# Supplied data
******

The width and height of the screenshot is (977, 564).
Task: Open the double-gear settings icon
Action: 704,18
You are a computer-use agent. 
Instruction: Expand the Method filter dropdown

******

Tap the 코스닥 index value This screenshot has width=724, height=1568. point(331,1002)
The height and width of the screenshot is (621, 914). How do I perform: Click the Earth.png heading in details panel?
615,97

******

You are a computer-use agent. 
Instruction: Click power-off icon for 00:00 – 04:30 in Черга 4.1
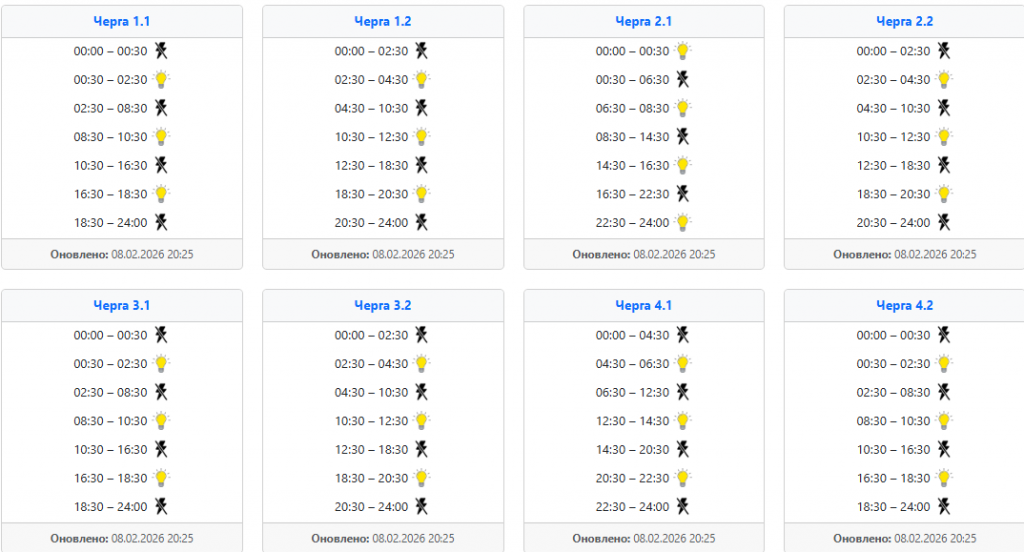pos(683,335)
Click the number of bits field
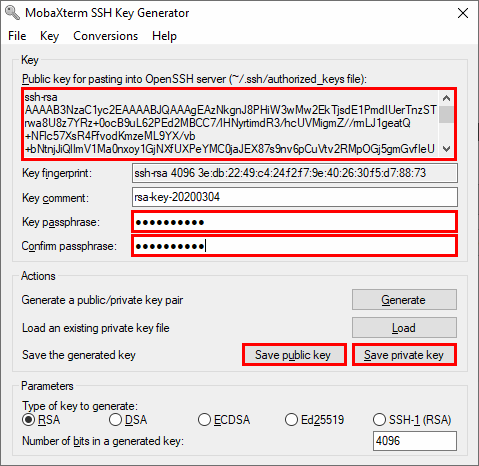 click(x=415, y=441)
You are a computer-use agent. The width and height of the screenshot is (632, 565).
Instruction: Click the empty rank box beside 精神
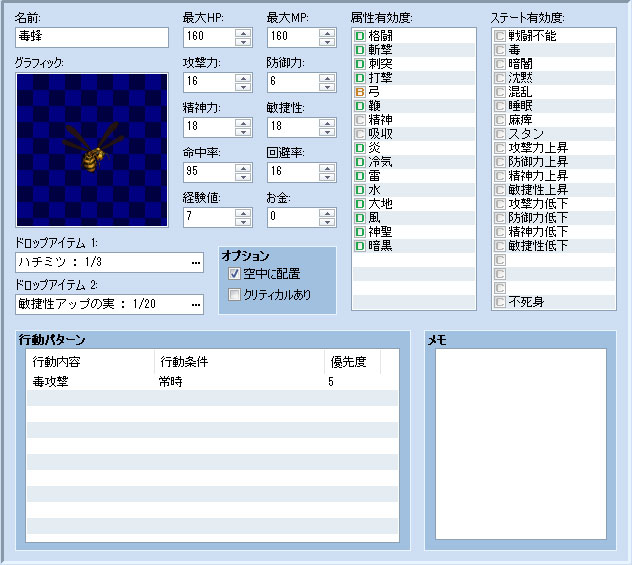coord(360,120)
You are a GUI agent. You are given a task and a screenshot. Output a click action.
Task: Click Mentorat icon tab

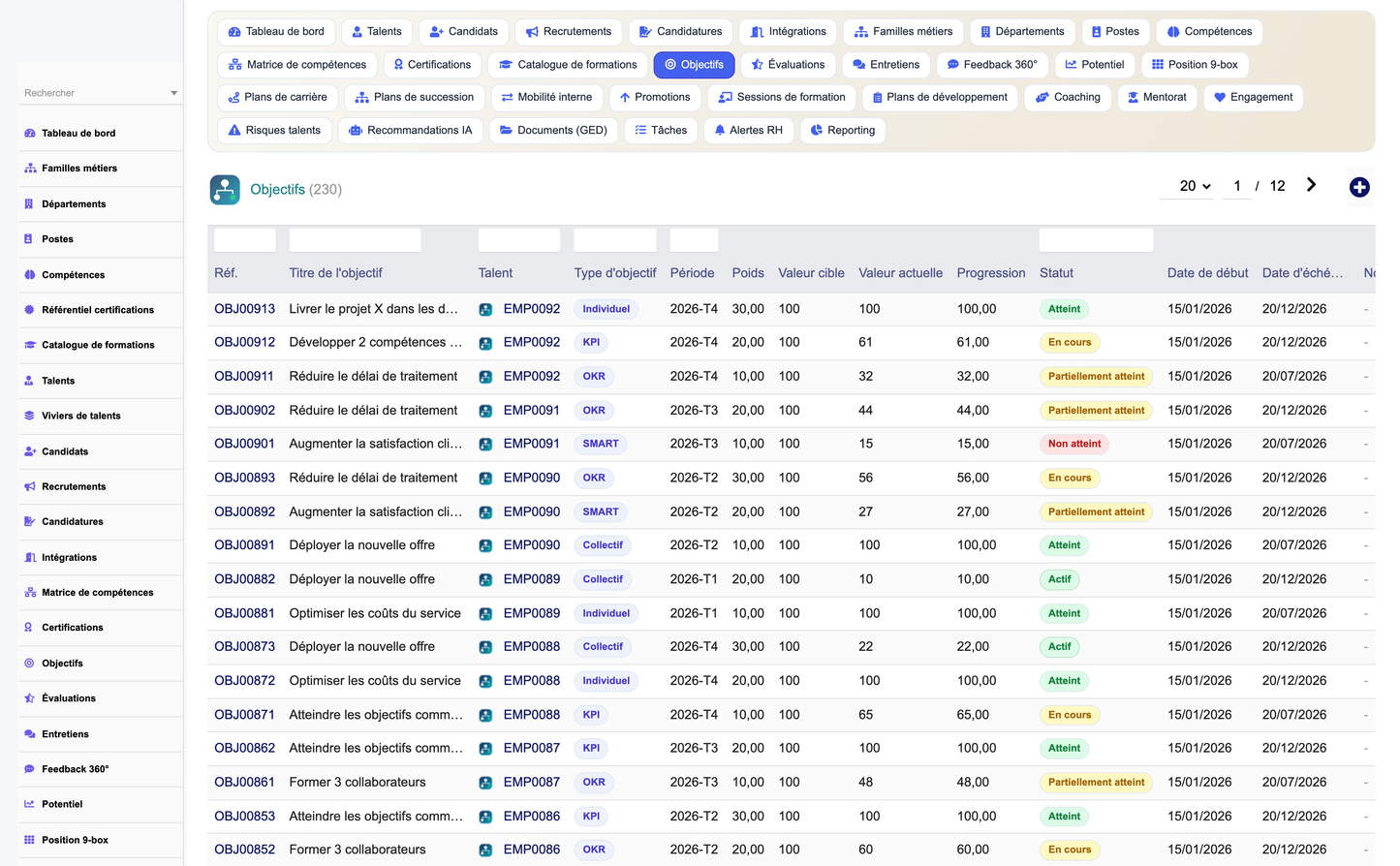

******

# What is required
Within this material, how many lines include the word "agent"? State only the number.

# Written response
4